Whip up a comforting and delicious bowl of Tteokguk on a chilly day. This simple beef rice cake soup is not only easy to make but also deeply satisfying, making it an ideal choice for festive occasions or a warm meal at home.
Soup Ingredients
- 300g beef (for soup or bulgogi), thinly sliced
- 2 handfuls tteokguk tteok (rice cakes for soup, approx. 300-400g)
- 300ml water
- 1 egg
- 1/3 stalk green onion
- 1 bouillon cube (beef or anchovy-based, or use homemade broth)
Seasoning & Garnish
- 0.5 Tbsp soup soy sauce (ganjang)
- Pinch of salt
- Pinch of sesame oil (optional)
- Seaweed flakes (for garnish)
- 0.5 Tbsp soup soy sauce (ganjang)
- Pinch of salt
- Pinch of sesame oil (optional)
- Seaweed flakes (for garnish)
Cooking Instructions
Step 1
First, soak the tteokguk tteok (rice cakes) in cold water for about 10 minutes.

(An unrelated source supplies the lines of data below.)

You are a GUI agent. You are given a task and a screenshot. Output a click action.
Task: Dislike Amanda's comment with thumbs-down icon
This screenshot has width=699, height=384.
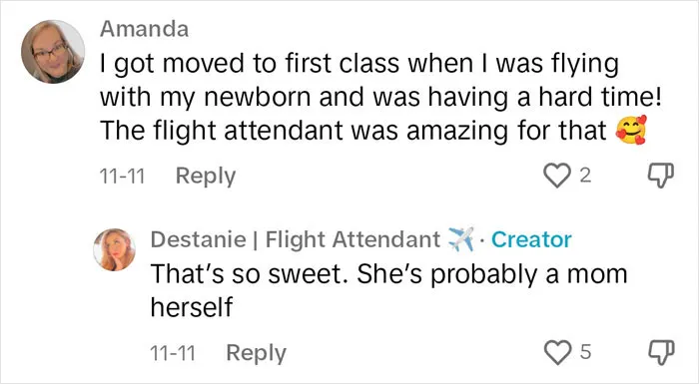[660, 176]
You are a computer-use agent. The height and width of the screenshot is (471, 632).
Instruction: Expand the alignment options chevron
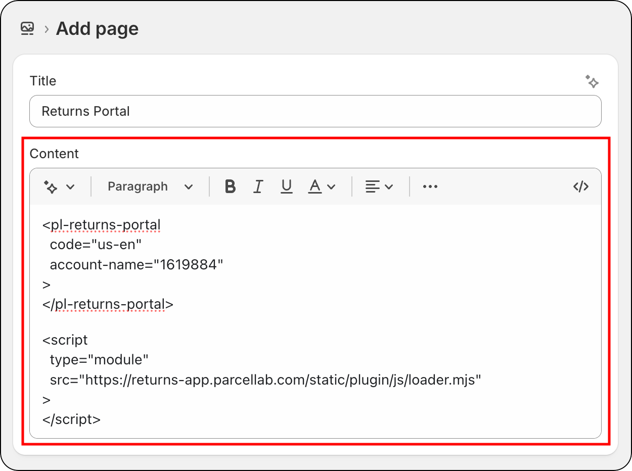(389, 186)
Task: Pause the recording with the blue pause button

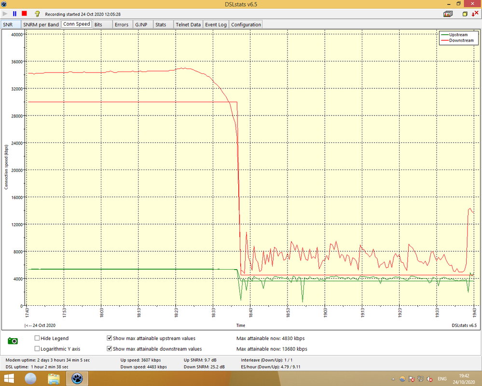Action: [14, 14]
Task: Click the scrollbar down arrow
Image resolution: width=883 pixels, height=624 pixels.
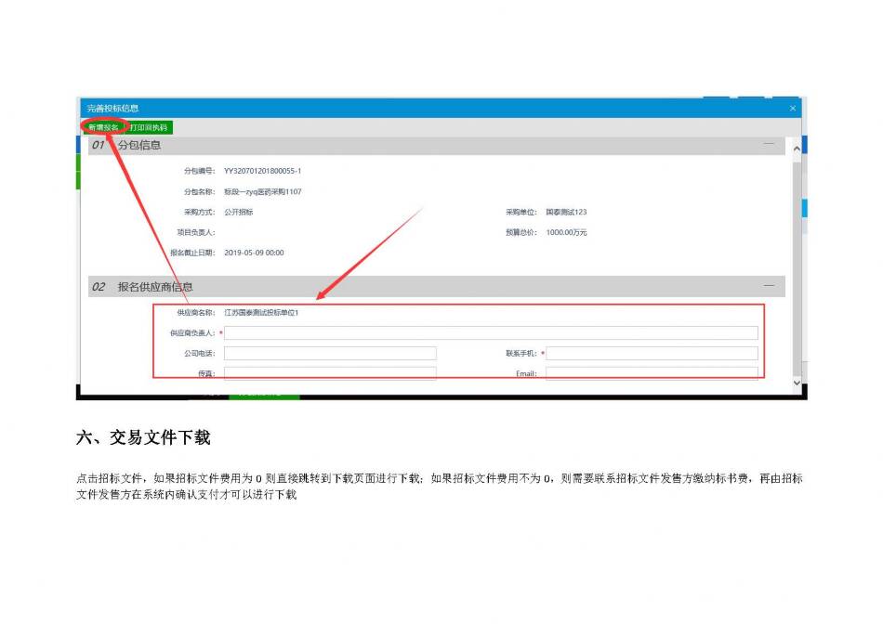Action: [x=796, y=382]
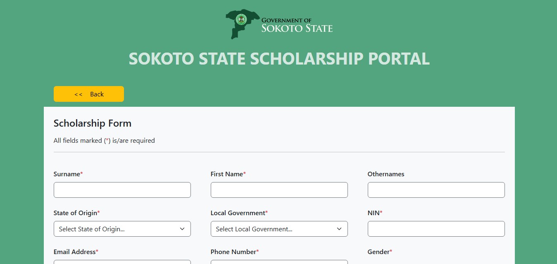Click the NIN input field
This screenshot has height=264, width=557.
[x=436, y=229]
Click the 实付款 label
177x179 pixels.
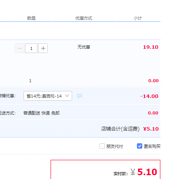[120, 174]
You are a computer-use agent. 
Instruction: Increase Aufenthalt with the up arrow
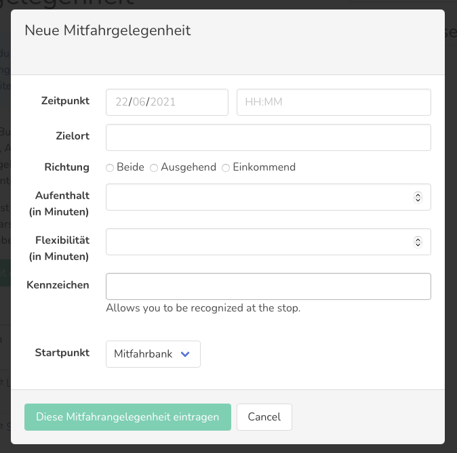coord(418,194)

This helps them soften and prevents them from sticking together during cooking. Drain them well before use.
Step 2
Pat the beef slices dry with a paper towel to remove excess blood. Then, thinly slice the beef into bite-sized strips, suitable for soup. Slicing them thinly will ensure they cook quickly and evenly.
Step 3
In a wide pot, heat a small amount of sesame oil (optional) over medium heat. Add the sliced beef and 0.5 Tbsp of soup soy sauce. The soup soy sauce will act as a marinade, adding depth of flavor to the beef.
Step 4
Sauté the beef until the outer surfaces turn white and are lightly cooked. It doesn’t need to be fully cooked at this stage; just ensure the pinkness is gone. Stir-frying the beef first locks in its juices and enhances the overall soup flavor.
Step 5
Pour in 300ml of water and add the bouillon cube. If you don’t have a bouillon cube, you can use anchovy-kelp broth or rice water. Bring the mixture to a boil over high heat.
Step 6
Once the broth is boiling vigorously, add the soaked tteokguk tteok. Stir occasionally to prevent the rice cakes from sticking to the bottom of the pot.
Step 7
When the rice cakes are tender and floating to the surface, gently beat one egg in a separate bowl. Slowly drizzle the beaten egg into the simmering soup in a circular motion. Use a chopstick or spoon to gently swirl the soup, creating delicate ribbons of cooked egg. Avoid over-stirring, which can make the broth cloudy.
Step 8
Skim off any foam or impurities that rise to the surface of the soup. This step helps to keep the broth clear and clean-tasting.
Step 9
Finally, add the thinly sliced green onion to the soup and let it simmer for another moment until cooked. This is your cue that the hearty beef Tteokguk is ready! Adding green onions at the end preserves their fresh flavor and texture; overcooking can make them mushy.
Step 10
Ladle the hot Tteokguk into serving bowls. For an extra layer of flavor and texture, garnish generously with seaweed flakes. Enjoy this warm and comforting bowl of Tteokguk, perfect for ringing in the New Year or simply savoring on a cold day!